April Fool's Day

“Dark-humored” doesn’t begin to describe Josip Novakovich’s April Fool’s Day, a novel that follows the misadventures of a Croat who survives the brutality of a Communist dictatorship, the horror of a vicious war and the crushing disappointment of post-Soviet freedom. Somehow, Novakovich finds a few things to laugh about among some of the most inhumane historical facts of the twentieth century. Giving him the benefit of the doubt and diving into the novel takes a strong stomach and a willingness to laugh in the face of fear, but the book is worth it.
Ivan Dolinar is, in his childhood, an enthusiastic and optimistic citizen of Yugoslavia. Born on the first day of April in 1948, Ivan’s early years are spent in a harsh environment that will only grow harsher as he grows older. His father had lost an arm and a leg in WWII, but, hoping that medical technology would one day allow for their reattachment, Milan Dolinar kept the severed limbs in a sack in his basement. He refused to relinquish his dedication to them, even after they had decomposed to a pile of bones. Ivan inherited his father’s grim determination, and he spends most of his life trying to make the best of rapidly deteriorating situations.
Despite the difficulty of achieving personal success in Communist Yugoslavia, Ivan appears on the brink of triumph after his first year of medical school. Of course, anything that seems too good to be true always is, and before Ivan knows what is happening a stupid prank gets him sent to a labor camp on an island in the Adriatic. Here the Yugoslav authorities make him break rocks for two years, modeling their abuse on the gulags of Siberia.
Things can always get worse for Ivan, however, and as Yugoslavia is engulfed in a nightmarish civil war he finds himself conscripted into the wrong army. He is a Croat in a Serbian unit, forced to kill and torture his ethnic brethren and destroy his own country for fear of being tortured and killed himself.
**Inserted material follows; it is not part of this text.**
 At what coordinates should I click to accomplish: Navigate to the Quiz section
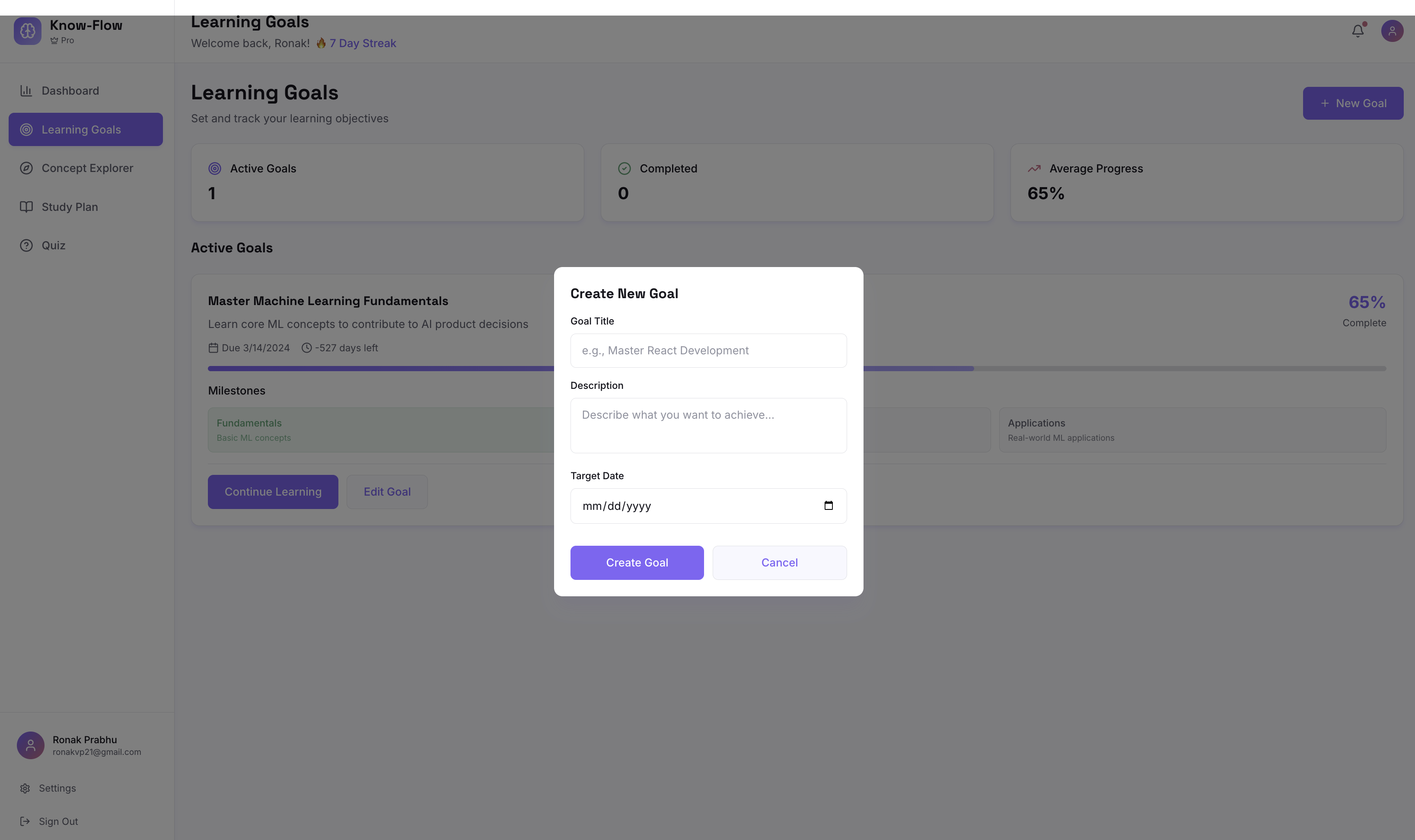click(x=53, y=245)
Even when fate frees him from his service in the Serbian army, the horrific twists of the war push him into one dangerous situation after another.
Eventually, Ivan gives up fighting and tries to live a proper Croatian life, with a wife and a child, but when a disturbing secret from his past is revealed his marriage becomes nearly as hellish as the war. Ivan is certain, finally, that only death can bring him peace, but, alas, it turns out that even that isn’t true.
Novakovich makes all this bleakness funny in the traditional Slavic manner: by resorting to grim but hilarious absurdity. In his book, the dead can walk, coincidences are plentiful and fantastic and, no matter how hopeless a situation appears to be, his characters can usually find the up-side to it. Only in these pages could Ivan’s stay in a prison camp be interrupted by a visit from the Yugoslavian dictator, Tito, and the Indian prime minister, Indira Ghandi; the jocular discussion in which Tito and Ghandi share their opinions of assassination attempts is cynical and sidesplitting. When the novel descends, in its final chapters, into complete incredibility, Novakovich manages to retain control of the narrative, and the strong voice of his character keeps the absurdist satire from going over the top.
There are, too, lighter touches of humor, such as when Ivan, in attempting to build a safe, sane, domestic life for himself, reaches out to examples beyond (in his opinion) backward Croatia. He consults American literature for tips on psychological self-help, child-rearing, marital sexual excitement and dental hygiene. The American way of life is beyond foreign to him, and, despite the fact that he finds American living almost as distasteful as totalitarianism, he gives it a shot anyway. Of course, given Ivan’s lot in life, even halfhearted Americanism doesn’t come easy to him.
At its core, April Fool’s Day couldn’t be more serious. It is filled with mourning for the destruction of the people and culture of the former Yugoslavia, and it is also a tribute to the resilience of the people who survived one of the most senseless conflicts of the last hundred years. Novakovich shows that such resilience comes in the ability to challenge adversity and then laugh about it, to refuse to succumb emotionally or physically. In the end, life may kill you, but that is no reason to give up.